There were graduates galore this week as Liverpool Hope University continued to celebrate its first week of graduation ceremonies since the beginning of the global pandemic.  

The unpredictable weather couldn’t put a dampener on the occasion as the Class of 2021 had their degrees conferred on them over three separate services at the city’s Metropolitan Cathedral. 

The Class of 2020 had enjoyed their own graduations earlier in the week. 

And as Hope’s successful graduates donned their caps and gowns in the Cathedral’s Crypt, many were happy to share their incredible stories: 

Jason Stocks

Jason Stocks (Management and Marketing, above)) 

Proud Jason is the first person from his family ever to graduate from university.

And Jason admits fate intervened somewhat to point him in the direction of Hope in the first place. 

The 24-year-old had originally joined the military - but a bad injury which tore his knee ligaments while training forced him to go back to the drawing board. 

Jason, from Norris Green, Liverpool explains: “I left Sixth Form and decided to join the military aged 19. Unfortunately, things didn’t work out the way I intended as I hurt my knee pretty badly. 

“We were doing a field drill that involved a crawling exercise and I didn’t see a large rock lying in the way. I drove my knee right into… and that was it. 

“As soon as I left, I made plans for a career in business instead.”

Jason completed an Access course at this local college in Marketing before embarking on his degree at Hope. 

Speaking about his time at Hope, Jason says: “The Covid lockdown was pretty tough but my whole three years at Hope was great and the support we got from our tutors never changed. Things might have moved online but the attention to detail never changed. I always felt at home here and I’m happy to be graduating now. I’m the first member of my family to graduate, so they’re all here and really excited.”

 

Eve Ronson

Eve Ronson (History and Politics, above)

This Hope graduate is committed to bringing about positive social change - and who has already put her skills to good use. 

Talented Eve Ronson studied History and Politics and the 21-year-old has revealed how being at Hope helped her love of politics to bloom. 

She’s a youth ambassador for ‘I Have a Voice’, a social enterprise that empowers young people to engage with politics through education. As a representative for that organisation, she was also recently invited to contribute to an All-Party Parliamentary Group on Political Literacy.

At the meeting, Eve shared her experiences, arguing that a greater level of political education should be taking place in schools, rather than being left to universities.
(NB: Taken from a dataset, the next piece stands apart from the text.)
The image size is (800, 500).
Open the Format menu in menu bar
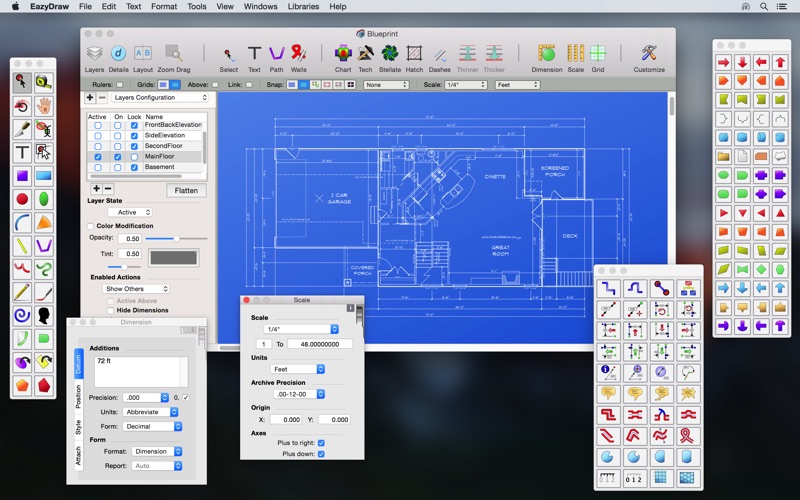pyautogui.click(x=164, y=6)
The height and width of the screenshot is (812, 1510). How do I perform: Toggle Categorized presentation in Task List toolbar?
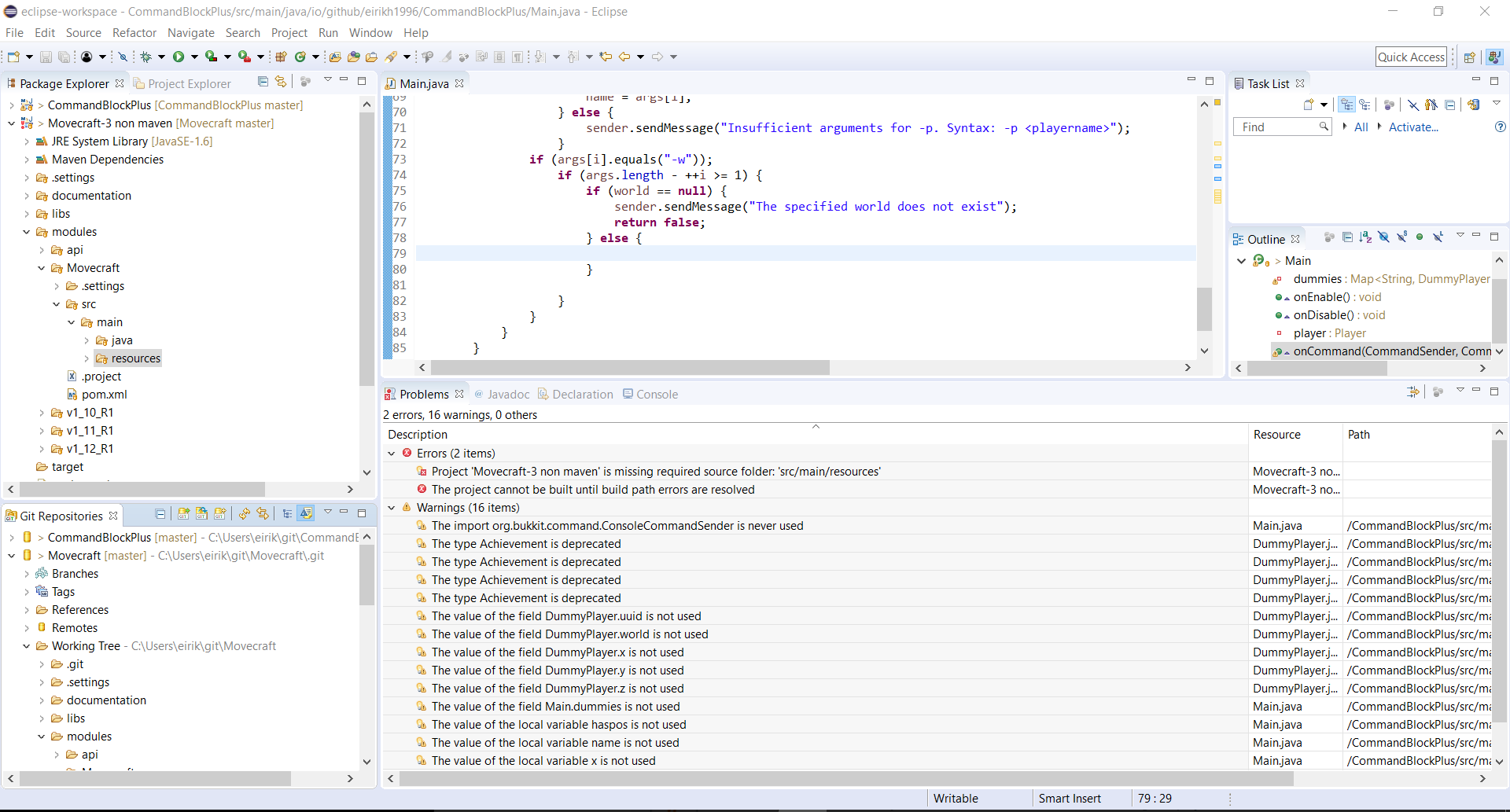pyautogui.click(x=1346, y=105)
Speaking to Chair Lord Iain McNicol, former General Secretary of the Labour Party, and Simon Fell, MP for Barrow & Furness, Eve said: “If we continue to rely on universities to provide political literacy, there will be a huge disparity in political education amongst young people.”

And Eve says her time at Hope really gave her the confidence to speak so eloquently on such a major platform. 

She reveals: “I have really enjoyed my time at Hope - so much so that I am returning to do a Master’s in Social Policy this year. 

“Even though we have had the challenges that have come through the Covid-19 pandemic and online learning, my time at Hope has given me a real chance to develop my confidence.

“And what I love about Hope in particular is that it’s a smaller university, which enables us to get to know each other and our tutors, rather than being just a number. 

“My History and Politics degree from Hope has already opened many opportunities for me, including my work as a youth ambassador for I Have a Voice UK. I am looking forward to returning to Hope - and would recommend it to anybody!”

 

Daniel Humphrey

Daniel Humphrey (History and Politics, above)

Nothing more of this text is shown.